* [What is required] Copy each line below containing "Polaris".

____

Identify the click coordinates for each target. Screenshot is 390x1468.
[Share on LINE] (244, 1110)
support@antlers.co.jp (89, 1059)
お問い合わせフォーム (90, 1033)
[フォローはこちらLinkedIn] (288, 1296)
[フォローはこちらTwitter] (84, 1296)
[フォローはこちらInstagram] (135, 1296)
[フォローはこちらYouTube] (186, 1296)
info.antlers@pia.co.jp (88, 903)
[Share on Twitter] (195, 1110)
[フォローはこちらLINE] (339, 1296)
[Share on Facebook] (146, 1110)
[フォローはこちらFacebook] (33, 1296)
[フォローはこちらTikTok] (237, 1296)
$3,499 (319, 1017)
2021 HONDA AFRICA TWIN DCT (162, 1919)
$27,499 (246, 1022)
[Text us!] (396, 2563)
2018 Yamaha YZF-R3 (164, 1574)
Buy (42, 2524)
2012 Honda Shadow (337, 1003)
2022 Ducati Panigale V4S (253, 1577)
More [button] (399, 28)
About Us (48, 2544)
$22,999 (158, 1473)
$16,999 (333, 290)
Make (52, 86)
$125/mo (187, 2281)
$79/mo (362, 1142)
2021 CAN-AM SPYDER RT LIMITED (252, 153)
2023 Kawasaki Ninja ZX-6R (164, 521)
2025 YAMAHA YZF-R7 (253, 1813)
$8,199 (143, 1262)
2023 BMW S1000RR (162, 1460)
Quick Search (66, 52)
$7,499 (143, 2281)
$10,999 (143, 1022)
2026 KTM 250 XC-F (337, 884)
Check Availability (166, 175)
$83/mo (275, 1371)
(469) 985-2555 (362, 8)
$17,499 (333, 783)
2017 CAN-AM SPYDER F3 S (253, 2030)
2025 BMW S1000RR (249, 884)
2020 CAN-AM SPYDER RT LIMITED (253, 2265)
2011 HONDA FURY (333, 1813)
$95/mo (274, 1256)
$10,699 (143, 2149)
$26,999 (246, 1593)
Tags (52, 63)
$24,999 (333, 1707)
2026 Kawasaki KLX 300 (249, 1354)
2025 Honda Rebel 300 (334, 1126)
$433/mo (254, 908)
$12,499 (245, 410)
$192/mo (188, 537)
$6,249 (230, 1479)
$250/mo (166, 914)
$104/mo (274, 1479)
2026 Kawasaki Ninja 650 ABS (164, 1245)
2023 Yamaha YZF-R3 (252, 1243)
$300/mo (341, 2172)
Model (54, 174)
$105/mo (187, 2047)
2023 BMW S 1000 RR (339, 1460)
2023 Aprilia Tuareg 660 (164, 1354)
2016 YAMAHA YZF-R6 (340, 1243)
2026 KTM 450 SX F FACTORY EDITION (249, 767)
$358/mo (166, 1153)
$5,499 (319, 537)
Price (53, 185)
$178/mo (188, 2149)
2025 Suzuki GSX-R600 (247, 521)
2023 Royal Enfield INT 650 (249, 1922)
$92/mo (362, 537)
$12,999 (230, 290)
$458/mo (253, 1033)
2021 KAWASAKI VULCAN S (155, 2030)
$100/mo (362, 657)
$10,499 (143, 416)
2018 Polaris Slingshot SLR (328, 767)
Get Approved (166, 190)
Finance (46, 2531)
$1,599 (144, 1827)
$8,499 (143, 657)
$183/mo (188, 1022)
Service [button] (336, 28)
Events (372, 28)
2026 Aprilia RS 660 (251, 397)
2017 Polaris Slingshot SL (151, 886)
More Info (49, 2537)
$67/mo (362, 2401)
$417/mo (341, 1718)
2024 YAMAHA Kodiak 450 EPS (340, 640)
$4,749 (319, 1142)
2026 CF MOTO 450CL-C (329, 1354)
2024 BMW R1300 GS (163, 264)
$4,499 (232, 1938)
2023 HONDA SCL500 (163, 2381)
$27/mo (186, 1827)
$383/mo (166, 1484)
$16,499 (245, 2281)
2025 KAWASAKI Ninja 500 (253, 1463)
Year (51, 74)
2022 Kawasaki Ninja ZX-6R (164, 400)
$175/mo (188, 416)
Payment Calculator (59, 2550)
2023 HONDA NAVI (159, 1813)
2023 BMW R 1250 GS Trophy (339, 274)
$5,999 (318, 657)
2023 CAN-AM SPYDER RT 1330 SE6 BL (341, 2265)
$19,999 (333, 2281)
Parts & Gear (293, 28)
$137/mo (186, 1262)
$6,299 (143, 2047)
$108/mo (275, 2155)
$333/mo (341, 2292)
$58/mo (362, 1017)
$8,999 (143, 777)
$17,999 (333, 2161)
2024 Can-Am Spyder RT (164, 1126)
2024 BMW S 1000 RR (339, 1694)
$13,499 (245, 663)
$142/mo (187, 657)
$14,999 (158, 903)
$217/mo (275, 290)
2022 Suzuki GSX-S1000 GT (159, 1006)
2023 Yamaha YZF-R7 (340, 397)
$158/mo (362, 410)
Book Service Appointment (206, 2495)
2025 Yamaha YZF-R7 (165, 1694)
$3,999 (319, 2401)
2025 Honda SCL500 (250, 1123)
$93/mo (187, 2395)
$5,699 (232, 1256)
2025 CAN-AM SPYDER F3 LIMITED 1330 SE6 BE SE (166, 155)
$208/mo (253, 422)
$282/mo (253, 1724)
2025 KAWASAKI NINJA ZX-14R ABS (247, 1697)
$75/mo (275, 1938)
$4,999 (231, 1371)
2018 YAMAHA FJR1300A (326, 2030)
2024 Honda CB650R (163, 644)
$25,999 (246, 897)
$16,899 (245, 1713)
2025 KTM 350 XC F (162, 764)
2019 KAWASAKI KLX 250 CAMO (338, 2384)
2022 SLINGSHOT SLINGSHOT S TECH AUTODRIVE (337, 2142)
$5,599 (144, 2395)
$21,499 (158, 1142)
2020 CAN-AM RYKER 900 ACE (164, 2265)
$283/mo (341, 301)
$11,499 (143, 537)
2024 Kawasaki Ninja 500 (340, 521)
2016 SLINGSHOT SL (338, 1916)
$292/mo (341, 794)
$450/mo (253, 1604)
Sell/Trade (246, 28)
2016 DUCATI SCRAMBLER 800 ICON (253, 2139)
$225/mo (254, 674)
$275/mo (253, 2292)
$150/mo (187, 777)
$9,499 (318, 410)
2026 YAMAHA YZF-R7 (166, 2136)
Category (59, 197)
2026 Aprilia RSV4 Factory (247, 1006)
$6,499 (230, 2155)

____

* [Exercise output]
2018 Polaris Slingshot SLR (328, 767)
2017 Polaris Slingshot SL (151, 886)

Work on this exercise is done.